Bayard Cutting Arboretum, 440 Montauk Hwy, Great River, NY 11739
This is my go to spot in Long Island, it’s actually one of my favorite places in the world! Of course trees are supposed to be the focus in an arboretum, and they are beautiful here…but there is so much more! First of all, you get the best of the seasons. The bursting colors of spring and fall.
The lush and noisy summer.
The restful winter.
The beauty found walking the few miles of trails was what kept me sane this winter, as it is not my favorite time of year. My favorite part of the park is the river walk, beside the Connetquot.
The birding is pretty fantastic around here. Over the winter I saw my first kingfisher and got to know it’s funny laugh. There were other exciting visitors such as mergansers. Regulars like swans, egrets, cardinals, flickers, and even an occasional bald eagle.

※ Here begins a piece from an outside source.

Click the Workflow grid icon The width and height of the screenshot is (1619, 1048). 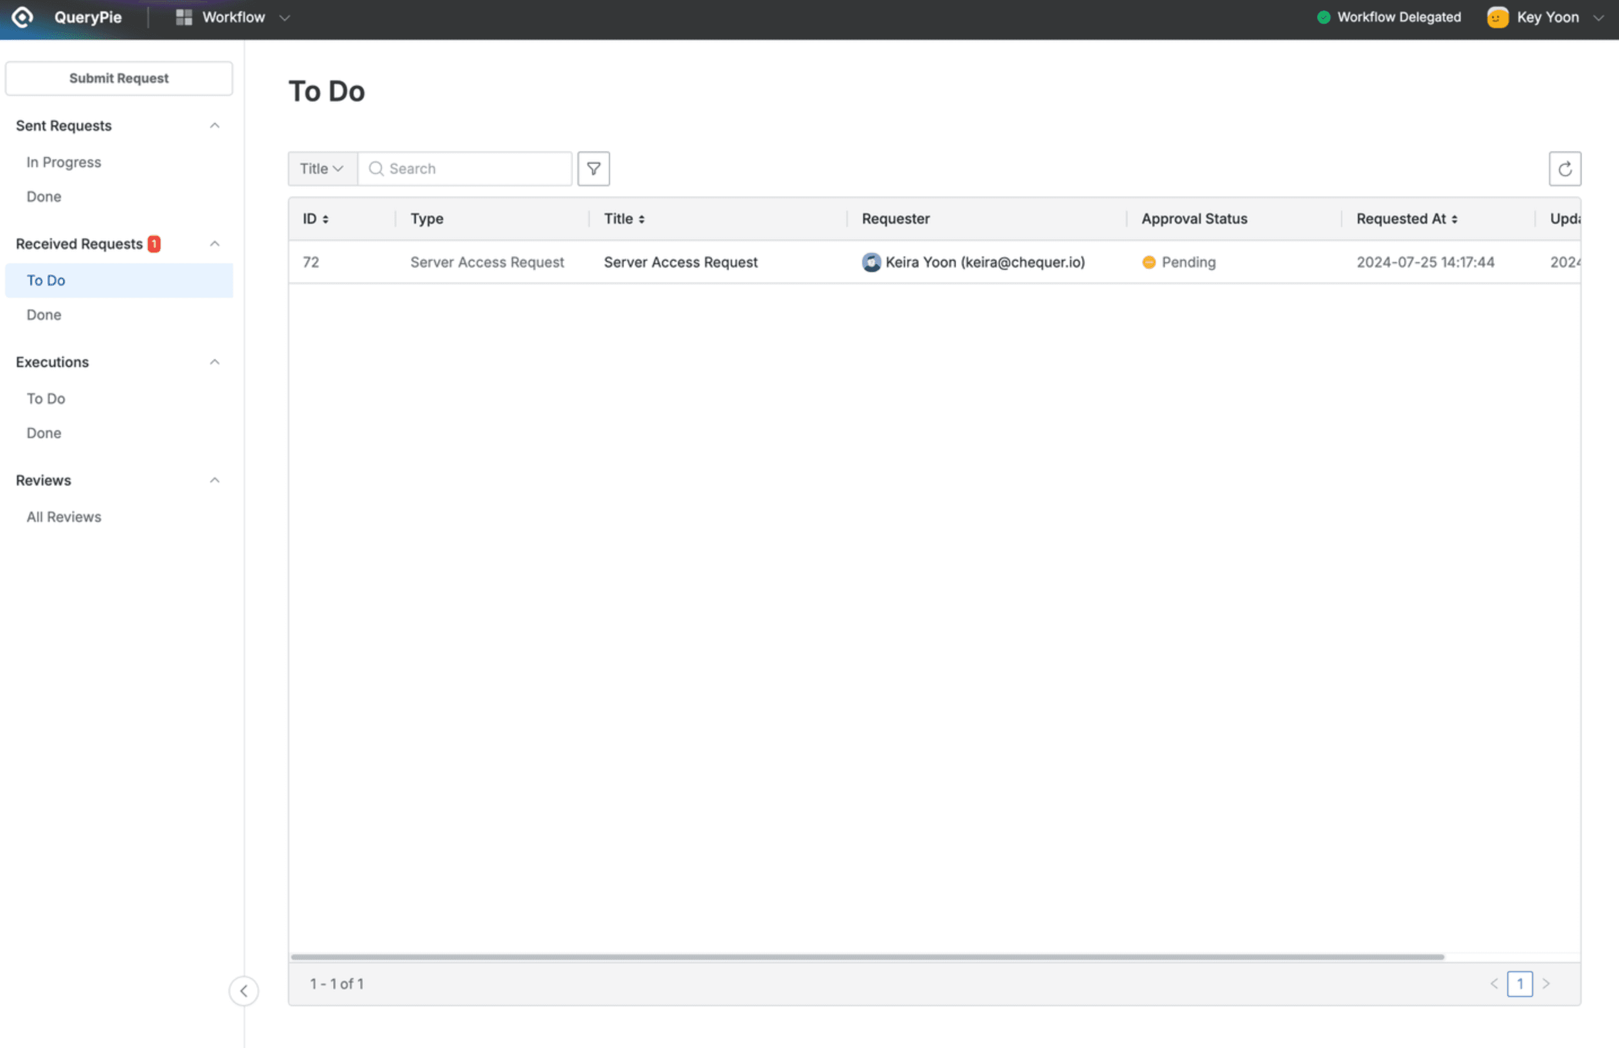click(x=184, y=17)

I am always happy to see the plentiful osprey. You can really get up close and personal with them here, and there are a bunch of nests to spot throughout the park.
There is other wildlife as well, my four favorite (ninja) snapping turtles, the chickens at the farm, and the funny group of fish.
There is a spot to grab lunch on the premises that I am still trying to find the time to get to!
Planting Fields Arboretum, 1395 Planting Fields Rd, Oyster Bay, NY 11771
A colorful, magical experience – once again, you’ll find so much more than trees. Take a self guided tour of the Tudor Revival mansion, or just walk around and admire the beautiful details.
The fountains are tranquil and inviting.
The little houses are practically hobbit-worthy.
The vibrant flowers blew me away.
The greenhouses are something to write home about. Rooms are filled with all different exotic types of flora.
If you visit from December to March you can witness the largest collection of camellias under glass in the Northeast blossom! I can’t wait to return then.
Bailey Arboretum, 194 Bayville Rd, Locust Valley, NY 11560
This is the one arboretum where I have to say, the trees really did impress me the most. If you’re familiar with redwoods, you may think they exist only in California. But have you ever heard of a Dawn Redwood? I never had. They were actually believed to be extinct for millions of years, but were rediscovered in 1941 in Szechuan, China. It was said that Frank Bailey could grow anything, and at his namesake arboretum is the largest Redwood Dawn tree, available for you to view 365 days a week (with no fee to enter the park).
Pretty neat. And really, there is SO MUCH MORE to see! There is a center to help care for injured birds of prey.
You can learn a lot here and even make donations to help out. You can also find healthy wild birds throughout the premises, such as wood ducks in the pond and woodpeckers in the trees.
Speaking of which – the wooded paths with interesting informational signs are great,
and the ponds are always a lovely sight.
If you have kids, or you’re a kid at heart, there are a few fun hidden surprises!
At 42 acres the park isn’t huge, but it is very diverse and there is so much to see!
Pack a picnic and you can spend the afternoon.